Le modèle de la Grande-Bretagne est totalement différent, explique Laurent Mottron : on mise sur l’éducation des parents afin que ces derniers puissent comprendre leur enfant, la façon dont il s’exprime, la façon d’intervenir lors des crises, etc. Le capital humain et financier qu’on libère en cessant de faire de l’intervention au quotidien est disponible sans délai pour la gestion des périodes de crise. Selon le Dr Mottron, les autistes ont un plan de développement différent et « ça ne vaut pas la peine » de les « entraîner » à adopter tel ou tel comportement avant un certain âge, pas plus qu’il n’est utile, illustre-t-il, de forcer l’apprentissage de la propreté avant 2 ans chez un enfant normal.

DE NOMBREUSES LISTES D’ATTENTE

Au-delà des dissensions en matière d’intervention, tous les acteurs s’entendent sur une chose : le réseau public au Québec n’arrive pas à répondre à la demande* (soulignons que la famille Ciman a recours à des services privés). « Actuellement, ce qui est proposé, c’est très onéreux en temps, en ressources humaines, constate la Dre Dominique Cousineau, chef de la section pédiatrie du développement du CHU Sainte-Justine.
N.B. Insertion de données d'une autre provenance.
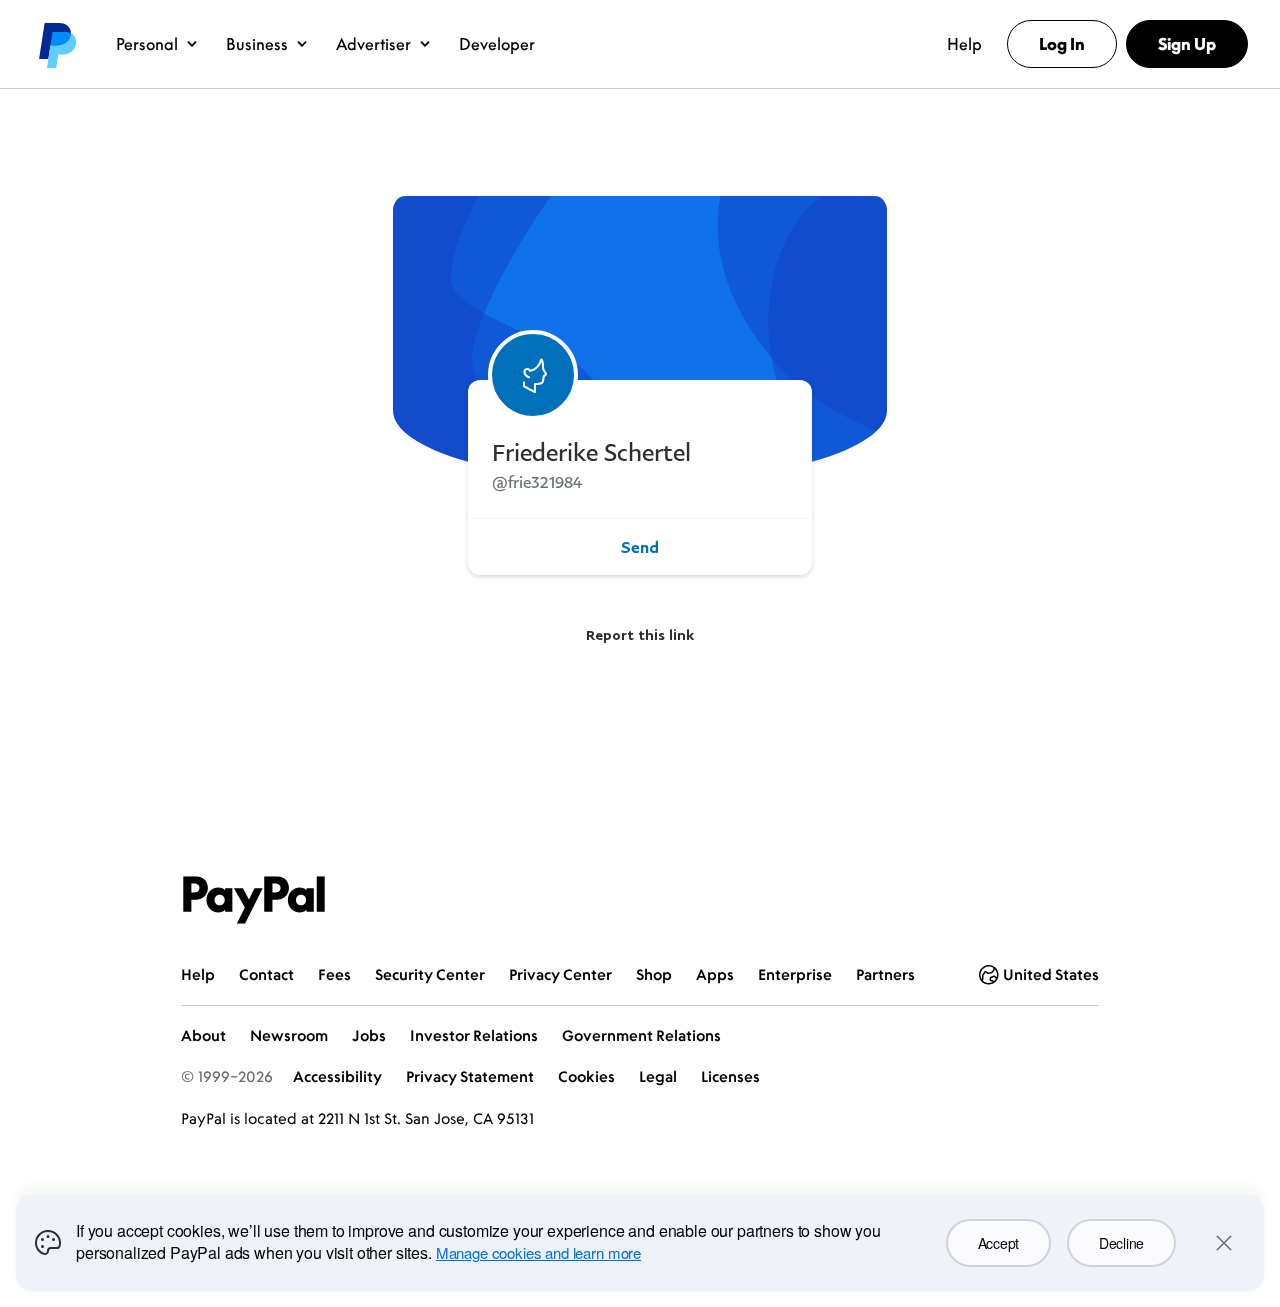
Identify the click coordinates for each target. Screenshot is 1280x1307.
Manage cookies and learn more (538, 1252)
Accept (998, 1243)
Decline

Les temps d’attente actuels pour la prise en charge en CRDITED sont excessifs. » Après la tenue du tout premier Forum québécois sur le trouble du spectre de l’autisme, le mois dernier, les acteurs réunis ont d’ailleurs recommandé de documenter et proposer d’autres approches. « Après quelques années du modèle unique onéreux de prise en charge de type ICI, avec des succès inégaux, et un embouteillage pour l’accès aux services, on propose de diversifier l’offre de services spécialisés pour répondre de manière plus ajustée pour tout ce spectre de l’autisme », résume la Dre Cousineau.

* Nina Ciman a d’abord eu recours à des services de type ICI. Comme elle ne semblait pas prête à faire ces apprentissages sous cette forme, on lui a plutôt préparé un plan qui s’inspire de plusieurs approches et dans lequel l’ergothérapie occupe une place importante. La famille Ciman a recours uniquement au privé.